The deal is specifically targeted to the residents of Marshall Court Apartments in Miramar, Wellington.

These residents are largely elderly or disabled and were facing significant UFB charges due to the fact that the 27 flats have been fitted with fibre-optic cabling.

They cannot opt for a landline-only service, which means their bills have increased by at least $20 a month.

The Dominion-Post alerted Consumer to this issue and Consumer negotiated arrangements with Slingshot to offer a $300 credit upfront to residents.

Over 15 months this will reduce their bills by approximately $20 a month. The basic Slingshot plan is $74 a month and this offer is open to all residents.

Sue Chetwin, Consumer chief executive, says this is a ‘fantastic’ outcome.

“We have a trusted business programme which Slingshot is going through.

“When I was thinking about how we could do something to help these residents, it struck me that this was the ideal opportunity to put that programme to the test,” she says.

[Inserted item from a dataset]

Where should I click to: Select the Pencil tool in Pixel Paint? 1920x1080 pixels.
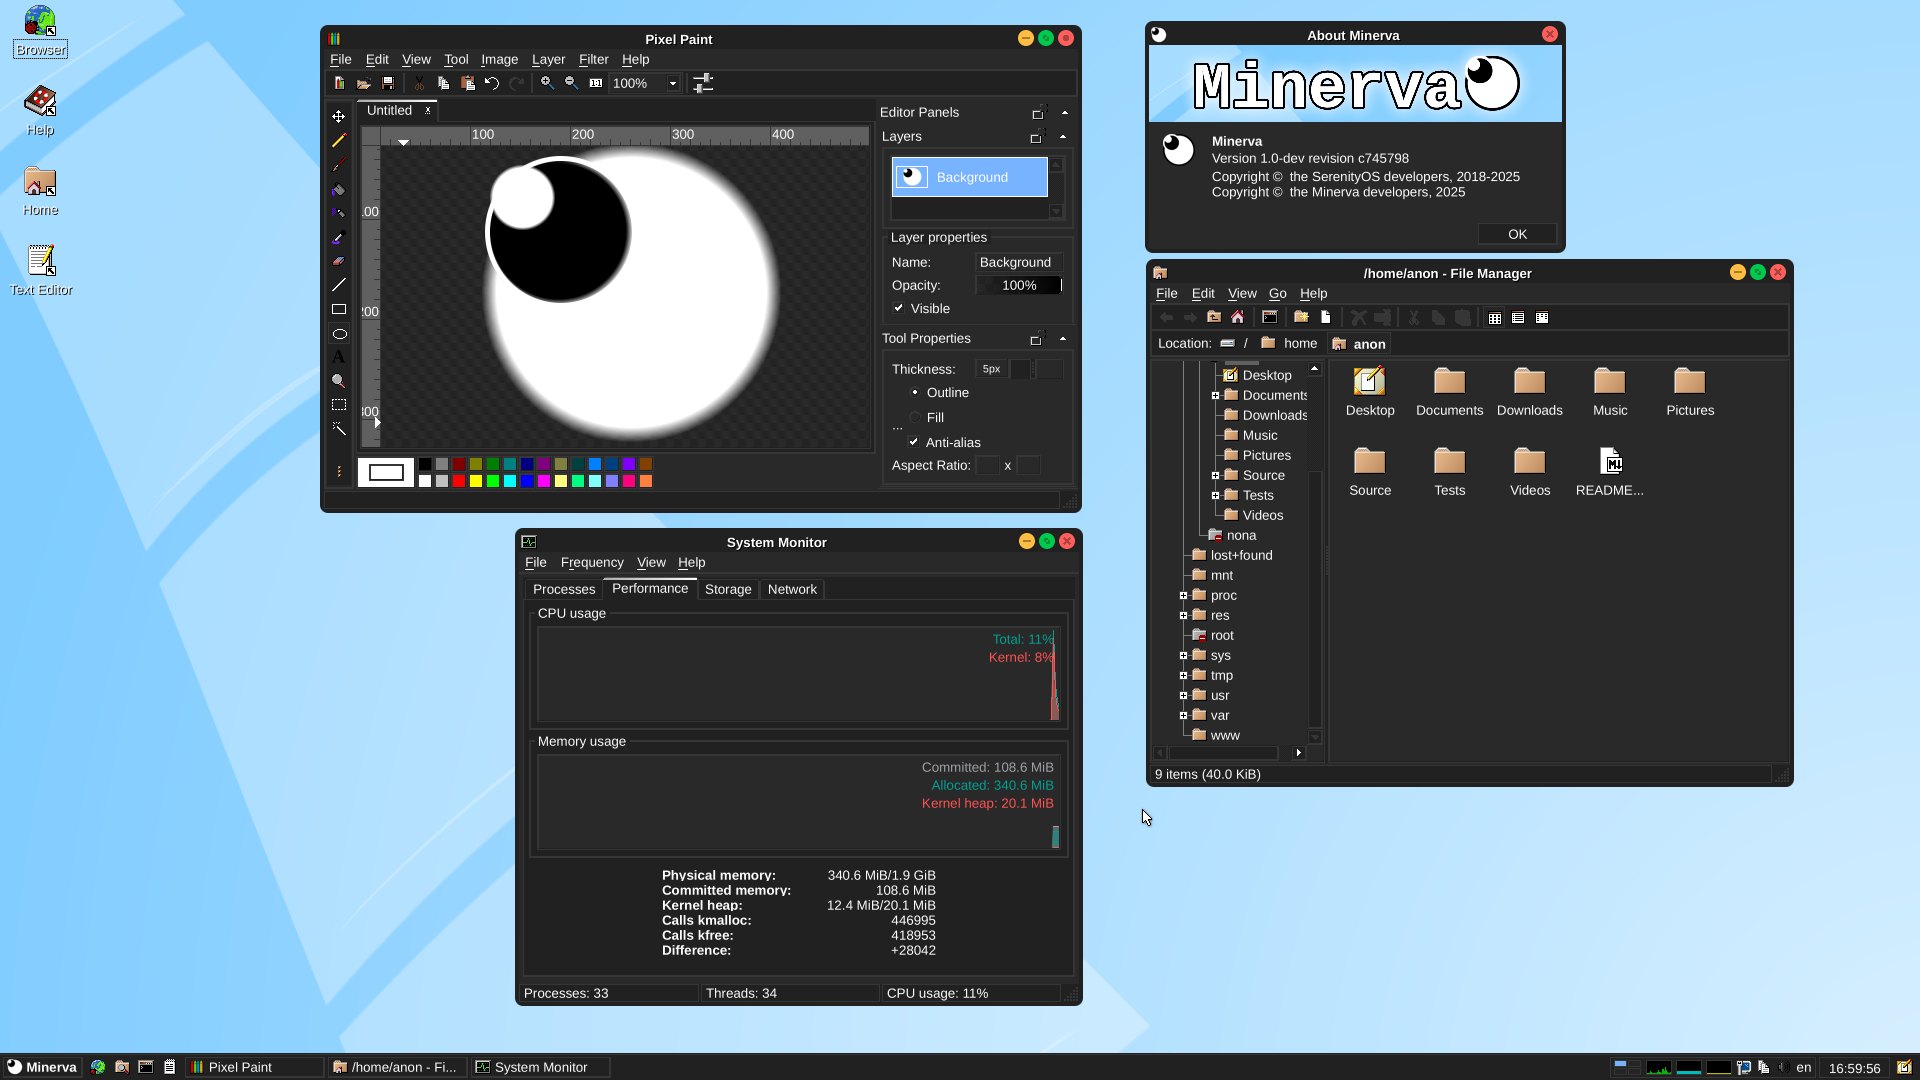tap(339, 143)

“Within an hour of getting on the blower, Slingshot had come to the party. It feels like a good day at the office when we can use our reputation and standing with businesses and the community to help people who can’t always help themselves,” says Chetwin.

Taryn Hamilton, Slingshot general manager, says it was a tricky situation because fibre broadband is a ‘brilliant’ technology but not one that everyone wanted.

“In these UFB-only buildings, we can really only offer phone bundled with broadband.

“Our plans start at just $74 a month, but of course if you have no need for broadband, then that’s an additional $20 a month for something you aren’t going to use,” says Hamilton.

“We hope that offering a healthy credit of $300 upfront will make things easier, and ease the budgetary strain,” she says.